By the time I dump the Peking chicken on the dining room table, and find a place in cold storage for the things that won't be able to wait in the grocery bags on the kitchen floor for a day or two, it is close to 8 pm and I am nearly in tears again. As I crumple into bed and try to find a position in which at least one or two body parts aren't screaming in agony, I muse on how I got to this place in life, where everything hurt, and eight o' clock could be considered a reasonable bedtime. My hip was one of the loudest complainers, so, of course, I blamed Carol Burnett.
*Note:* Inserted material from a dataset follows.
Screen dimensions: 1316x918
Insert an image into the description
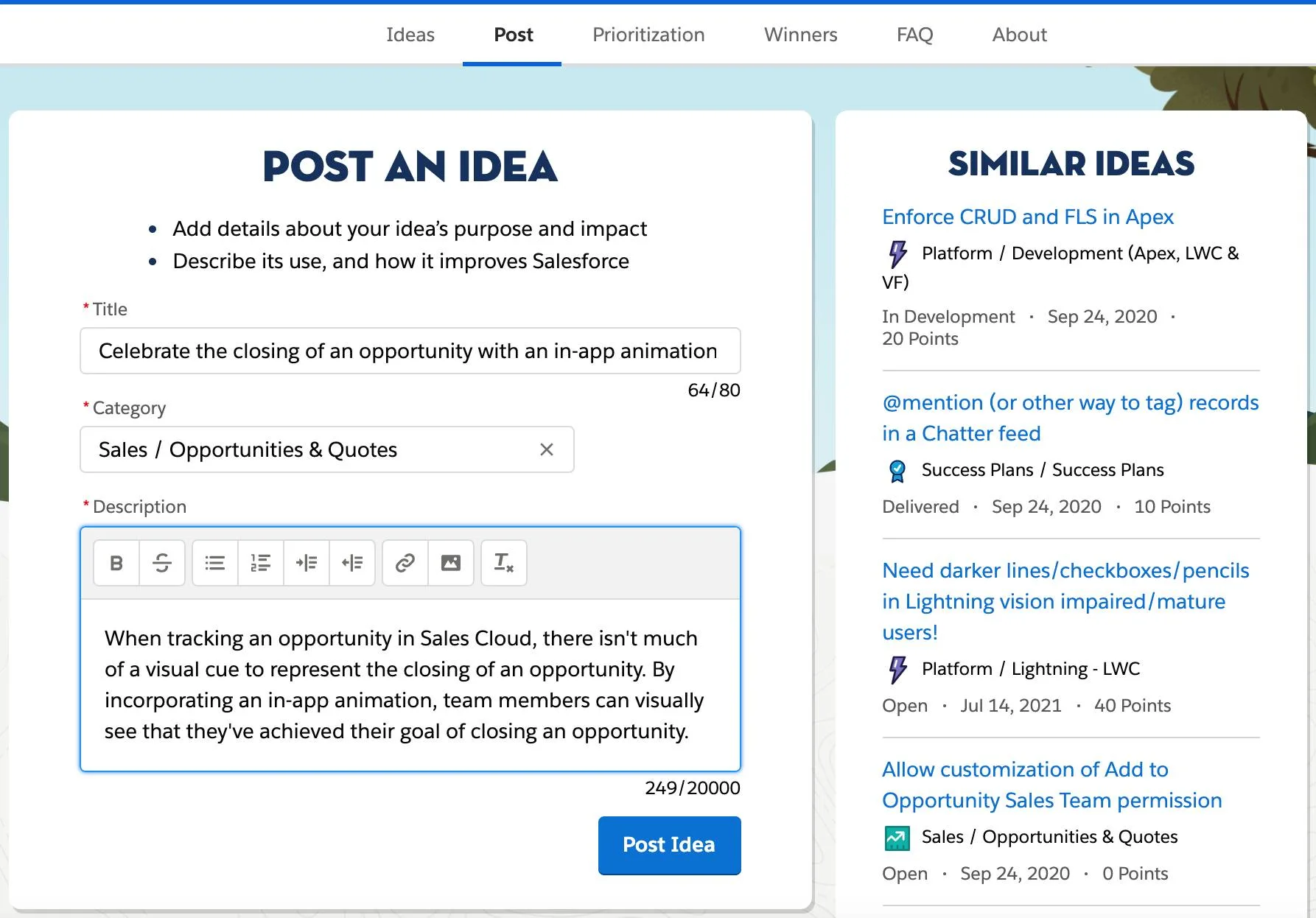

On "The Carol Burnett Show," she used to have a segment where she'd take questions from the audience
, and one of the most popular requests (second only to "Will you do the Tarzan yell?") was for a demonstration of her popping her hip out of joint. She would then bring the audience member up on stage, position their hand on her hip, and proceed to subluxate her femoral head from her acetabulum several times in quick succession. A shocked and disgusted look would appear on the person's face, and much merriment would ensue. Pure gold.
I don't know whether I was born with a faulty hip joint that, like Ms. Burnett's, would dislocate itself at the chagrin of and for the amusement of others, or whether it was hours of practice that this frustrated would-be performer inflicted on her ligaments that made such a feat possible. All I knew is, my hip hurt, and I was too worn down to blame myself, so somebody else had to take the fall.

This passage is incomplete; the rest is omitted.